İhtiyati Haciz talebinde bulunan vekili istinafa cevap dilekçesinde özetle;
-Mahkemenin aleyhine ihtiyati haciz talep edilenin istinaf başvuru dilekçesi taraflara tebliğ olunmakla, yasal süresi içerisinde istinafa karşı cevaplarını sunduklarını,
-İhtiyati hacze konu olan senet ile ilgili beyanlarının; kambiyo yolu ile takibe borçlu 5 günlük yasal süresi içerisinde itiraz etmediğini, davacının “icra takibine konu edilen senet teminat senedi vasfındadır” iddiası dinlenemeyeceğini, senedin teminat senedi olduğuna ilişkin iddialarını asla kabul etmediklerini,
-Dava konusu takip kambiyo takibi olup süresinde itiraz edilmeyerek kambiyo vasfı kesinleştiğini, kıymetli evrakta mücerretlik ilkesi gereğinin, senette yer alan hak ile bu hakkın oluşumuna neden olan temel borç ilişkisi arasındaki bağ ortadan kalkmakta olduğunu, senetin temel borç ilişkisinden soyutlandığını, bağımsız bir varlık kazandığını,
-Her ne kadar belirttikleri sebeplerden dolayı temel borç ilişkisinin incelenmesine gerek bulunmasa da somut olayda vekil edenin, davalıya senette yazılı miktarda elden ödeme yaptığını ve karşılığında takibe konu senet düzenlendiğini, senette yazlı “bedeli nakden ahzolunmuştur” ibaresi açıkça bu durumu gözler önüne serdiğini,
-Aleyhine ihtiyati haciz talep edilen borçlunun belirttiğinin aksine “Sözleşmeye istinaden olduğunu, ciro edilemez ibaresi” söz konusu senedi teminat senedi haline getirmeyeceğini, bu ibarenin yazılmasındaki tek amaç, borçlunun talebi üzerine borçlunun itibarını koruduğunu,
-İstinaf başvurusunda hukuki yararın yokluğuna ilişkin beyanlarının; aleyhine ihtiyati haciz talep edilen borçlunun, gerek ihtiyati hacze itiraz dilekçesinde ve istinaf başvuru dilekçesinde her ne kadar Kocaeli 1. Asliye Ticaret Mahkemesinin 2022/36 D. İş numaralı kararı ile ihtiyati haciz kararı ile devam eden bir takibin bulunduğunu ileri sürmüş olsa da söz konusu icra takibi şubat 2021′ de kesinleştiğini, takip aleyhine ihtiyati haciz talep edilen borçlunun ihtiyati hacze itiraz dilekçesini sunmasından çok önce kesinleşmiş olup ihtiyati hacze itiraz etmesinde ve ihtiyati haciz kararına itirazın reddi kararını istinaf yargı yoluna taşımasında hukuki yararının bulunmadığını,
-Bu sebeplerle; aleyhine ihtiyati haciz talep edilen borçlunun istinaf talebinin reddine karar verilmesini talep etmişlerdir.

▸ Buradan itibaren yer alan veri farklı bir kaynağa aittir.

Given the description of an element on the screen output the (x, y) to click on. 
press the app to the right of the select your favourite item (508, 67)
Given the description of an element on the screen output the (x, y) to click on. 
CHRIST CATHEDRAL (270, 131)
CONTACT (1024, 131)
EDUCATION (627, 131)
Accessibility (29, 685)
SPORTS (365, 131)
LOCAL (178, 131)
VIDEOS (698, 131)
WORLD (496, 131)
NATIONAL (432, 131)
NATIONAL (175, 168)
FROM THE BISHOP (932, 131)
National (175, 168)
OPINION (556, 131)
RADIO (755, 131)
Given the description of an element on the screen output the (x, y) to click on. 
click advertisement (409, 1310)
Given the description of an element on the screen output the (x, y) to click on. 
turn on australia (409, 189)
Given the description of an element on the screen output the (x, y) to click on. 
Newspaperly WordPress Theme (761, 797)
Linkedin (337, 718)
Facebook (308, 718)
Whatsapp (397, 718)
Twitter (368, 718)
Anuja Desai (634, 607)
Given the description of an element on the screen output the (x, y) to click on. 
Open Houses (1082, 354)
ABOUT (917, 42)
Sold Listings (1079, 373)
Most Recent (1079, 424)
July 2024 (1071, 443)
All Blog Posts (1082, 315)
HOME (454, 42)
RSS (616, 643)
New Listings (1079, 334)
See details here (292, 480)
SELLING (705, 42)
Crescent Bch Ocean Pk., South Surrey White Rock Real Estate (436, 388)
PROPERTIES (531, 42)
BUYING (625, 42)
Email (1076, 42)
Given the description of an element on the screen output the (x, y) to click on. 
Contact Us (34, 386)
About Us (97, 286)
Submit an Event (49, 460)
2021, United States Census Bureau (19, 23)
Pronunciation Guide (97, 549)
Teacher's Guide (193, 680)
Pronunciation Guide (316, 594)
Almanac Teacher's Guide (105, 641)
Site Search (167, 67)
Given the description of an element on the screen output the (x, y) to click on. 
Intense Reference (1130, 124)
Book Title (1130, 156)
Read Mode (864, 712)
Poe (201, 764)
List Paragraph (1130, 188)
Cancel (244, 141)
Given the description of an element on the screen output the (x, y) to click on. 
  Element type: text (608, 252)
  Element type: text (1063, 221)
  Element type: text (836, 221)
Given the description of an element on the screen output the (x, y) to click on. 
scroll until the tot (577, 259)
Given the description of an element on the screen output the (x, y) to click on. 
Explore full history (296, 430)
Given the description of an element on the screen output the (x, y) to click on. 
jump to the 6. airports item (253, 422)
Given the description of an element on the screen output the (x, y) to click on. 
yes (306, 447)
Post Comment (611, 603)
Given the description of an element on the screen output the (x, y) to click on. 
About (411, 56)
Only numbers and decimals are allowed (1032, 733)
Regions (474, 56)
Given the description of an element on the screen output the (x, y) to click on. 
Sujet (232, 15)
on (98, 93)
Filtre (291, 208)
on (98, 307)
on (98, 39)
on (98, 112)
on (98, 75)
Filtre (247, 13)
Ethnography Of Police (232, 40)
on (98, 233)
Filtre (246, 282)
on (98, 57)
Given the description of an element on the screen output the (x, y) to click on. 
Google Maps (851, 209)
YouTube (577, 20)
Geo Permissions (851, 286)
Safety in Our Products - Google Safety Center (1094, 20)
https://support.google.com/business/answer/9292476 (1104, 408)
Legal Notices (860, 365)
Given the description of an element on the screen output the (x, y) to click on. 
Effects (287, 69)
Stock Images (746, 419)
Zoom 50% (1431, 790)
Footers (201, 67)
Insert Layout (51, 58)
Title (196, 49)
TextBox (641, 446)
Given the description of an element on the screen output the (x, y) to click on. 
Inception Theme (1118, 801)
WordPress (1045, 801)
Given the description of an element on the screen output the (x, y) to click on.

Taraflar arasındaki uyuşmazlık, yerel mahkeme kararında usul ve yasaya aykırılık bulunup bulunmadığı, kararın eksik incelemeye ve/veya yanılgılı değerlendirmeye dayalı olup olmadığı noktalarında toplanmaktadır.
DELİLLER :
Tüm dosya kapsamı
DELİLLERİN DEĞERLENDİRİLMESİ VE GEREKÇE:
Talep; ihtiyati haciz talebinin kabulüne ilişkin yerel mahkeme kararının kaldırılması talebine ilişkindir.
İnceleme; 6100 sayılı HMK’nın 355. madde hükmü uyarınca, istinaf dilekçesinde belirtilen sebeplerle sınırlı olarak ve kamu düzenine aykırı hususların olup olmadığı gözetilerek yapılmıştır.
İlk derece mahkemesince; 31/01/2022 tarihli ihtiyati haciz talebinin kabulüne ilişkin karara yapılan itirazın reddine karar verilmiş, karara karşı ihtiyati hacze itiraz eden vekili tarafından istinaf yoluna başvurmuştur.
Uyuşmazlık, ihtiyati haciz talebinin kabulü kararına karşı yapılan itiraz sonucu verilen itirazın reddi kararının yerinde olup olmadığı, ihtiyati haczin koşullarının gerçekleşip gerçekleşmediği hususuna ilişkindir.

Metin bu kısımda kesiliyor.